Lebih jauh lagi, pola pikir stabil para pejabat bukan berarti menerima stagnasi, melainkan bertindak tegas, siap mengambil risiko, dan berani menghadapi tekanan baru. Kunci stabilitas adalah menciptakan fondasi yang kokoh untuk "mempercepat" tindakan. Oleh karena itu, banyak daerah sangat proaktif, tidak menunggu "adaptasi diri" dari akar rumput. Misalnya, Kota Ho Chi Minh telah menyelenggarakan banyak tim survei dan dialog langsung dengan pejabat akar rumput untuk "menyelesaikan" masalah atau kekhawatiran psikologis, memastikan mereka dapat bekerja dan berkontribusi dengan tenang. Agar semangat ini menyebar lebih luas dan serentak, elemen pentingnya adalah peran teladan dan komitmen dari para pemimpin itu sendiri. Karena di mana pun masih ada "menghindari tanggung jawab" atau "melempar tanggung jawab", di situ terdapat kekurangan kekuatan ideologis. Di mana pun para pejabat hanya fokus pada penyelesaian tugas individu mereka tanpa koordinasi dan kreativitas, pendidikan politik perlu dievaluasi kembali.

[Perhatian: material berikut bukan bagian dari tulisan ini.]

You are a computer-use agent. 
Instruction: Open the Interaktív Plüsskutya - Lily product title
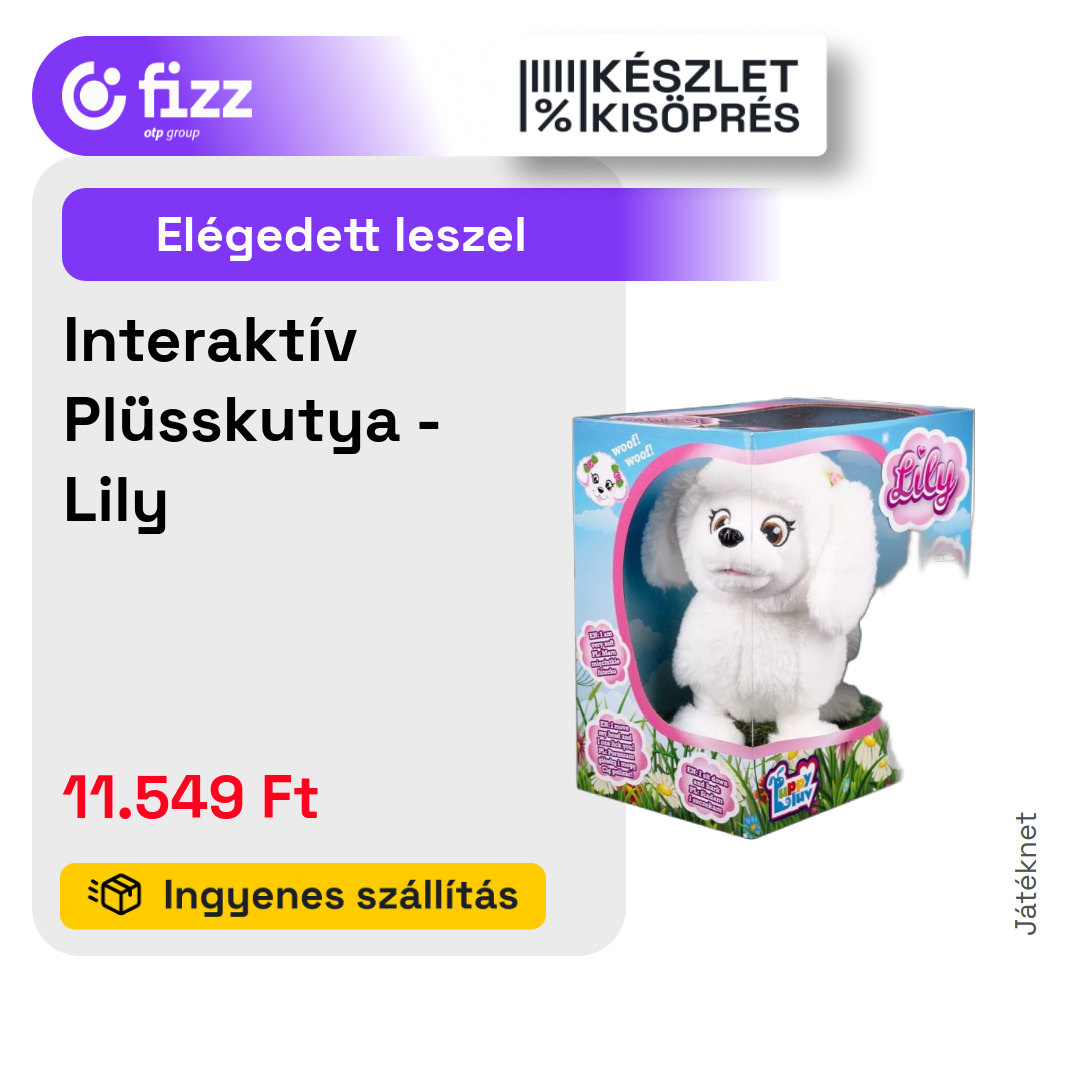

Salah satu contoh utama dari semangat "aksi cepat" adalah Pusat Layanan Administrasi Khusus Phu Quoc (provinsi An Giang ). Selama minggu pertama pengoperasian model unit administrasi baru, pada banyak hari, staf pusat bekerja hingga jam makan siang atau sampai pukul 8 malam untuk menangani lonjakan permintaan masyarakat. Tidak ada yang meminta mereka untuk bekerja lembur, tetapi mereka melakukannya karena rasa tanggung jawab yang tinggi dan demi kepuasan masyarakat. "Aksi cepat" yang dimotivasi sendiri ini tidak akan mungkin terjadi tanpa landasan ideologis yang kuat dan keyakinan pada proses reformasi.

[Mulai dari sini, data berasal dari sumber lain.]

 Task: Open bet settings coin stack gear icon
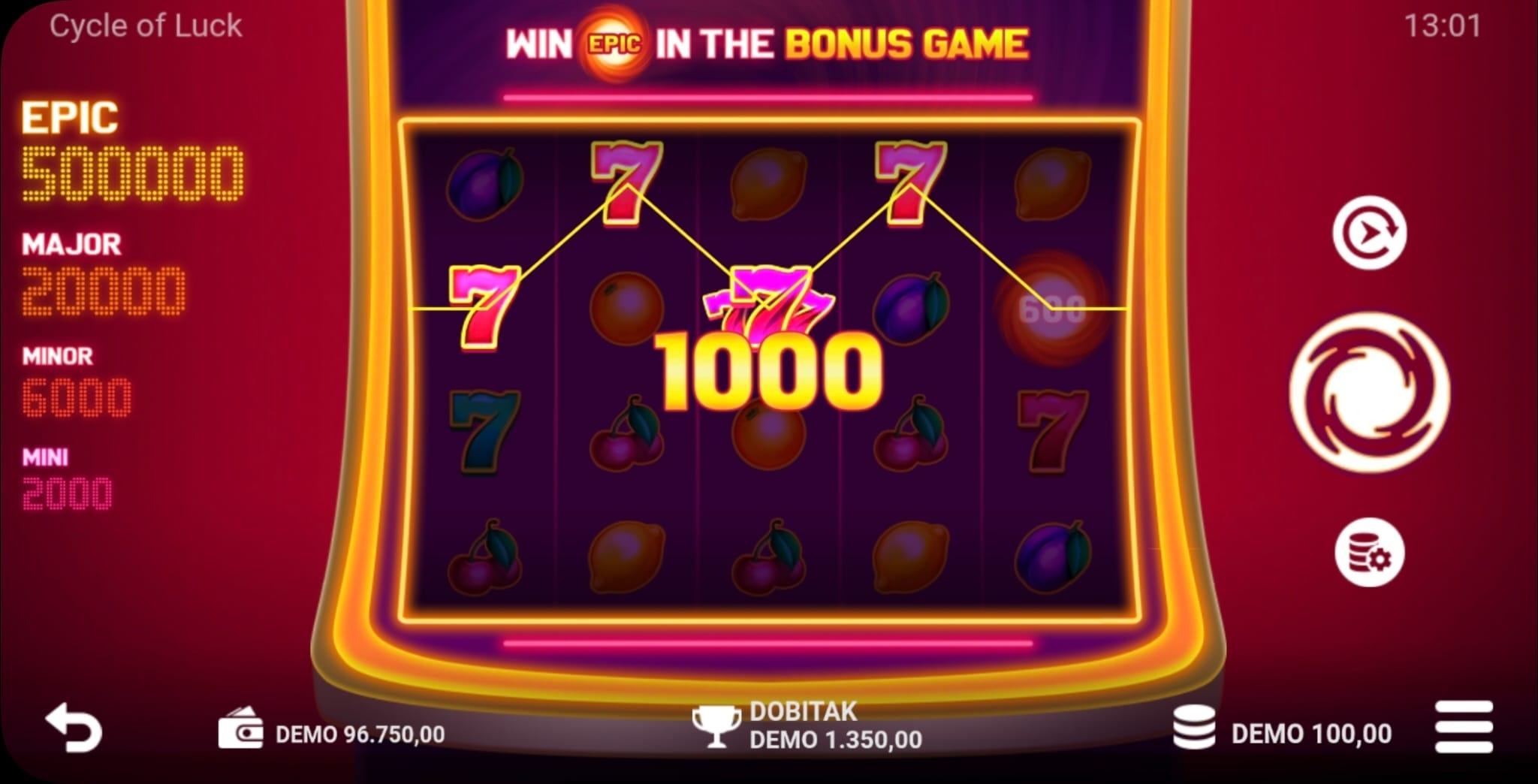1370,553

Di sini, "mempercepat tindakan" tidak berarti mengejar formalitas, tetapi lebih kepada bergerak lebih cepat dengan kualitas yang lebih tinggi, dalam kerangka disiplin dan ketertiban yang lebih besar. Para pejabat tidak hanya harus menyelesaikan tugas mereka, tetapi juga melakukannya dengan benar, memadai, dan kreatif, menggunakan kepuasan masyarakat sebagai ukuran dan hasil nyata sebagai kriteria evaluasi. Untuk bertindak cepat tetapi tanpa terburu-buru, sistem perlu dipimpin oleh para pejabat dengan keyakinan politik yang kuat, kesadaran yang tajam akan realitas, proaktif dalam merangkul ide-ide baru, dan semangat dedikasi. Hal ini membutuhkan implementasi persyaratan yang efektif dan substantif untuk melindungi para pejabat yang berani berpikir, berani bertindak, dan berani bertanggung jawab.

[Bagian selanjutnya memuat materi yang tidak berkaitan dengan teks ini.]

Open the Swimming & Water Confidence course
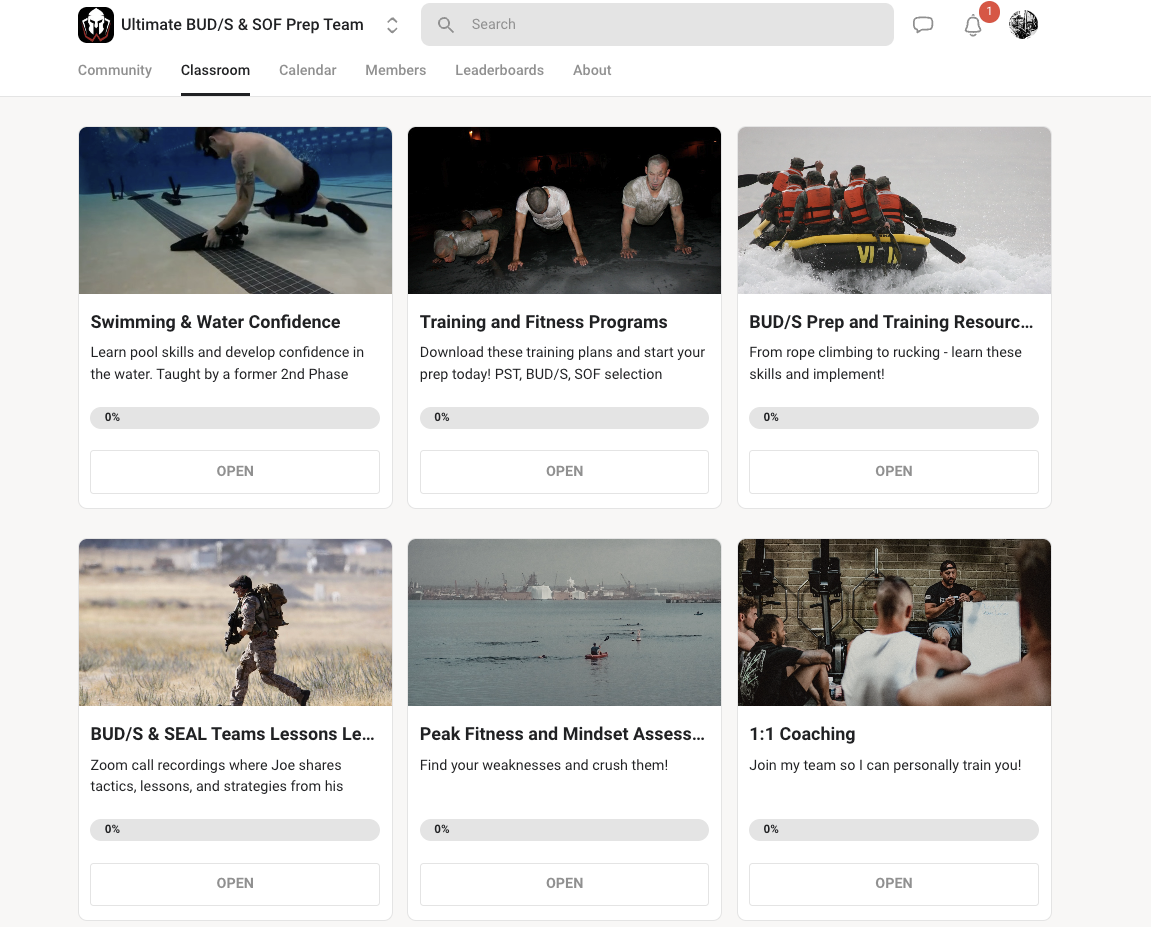Image resolution: width=1151 pixels, height=927 pixels. (235, 471)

Di tingkat lain, penguatan ideologi juga berfungsi sebagai peringatan bagi mereka yang "terlalu lama khawatir," dengan mentalitas "menunggu instruksi" atau "berdiri di pinggir lapangan" dalam menghadapi tugas-tugas baru. Sistem tidak dapat menunggu mereka yang kurang memiliki kemauan. Pejabat yang cakap, berdedikasi, dan visioner, jika tidak dimotivasi dan didukung dengan baik, akan mudah patah semangat dan meninggalkan jabatannya. Sebaliknya, pejabat yang tidak bertanggung jawab, mereka yang bersikap puas diri dan lambat berinovasi, jika tidak diidentifikasi dan ditangani dengan segera, akan menciptakan stagnasi dalam proses membangun sistem yang efisien, efektif, dan terarah. Oleh karena itu, stabilitas ideologi dan tindakan yang kuat di antara para pejabat dan pegawai negeri sipil bukan hanya persyaratan organisasi tetapi juga tanggung jawab kepada rakyat dan negara.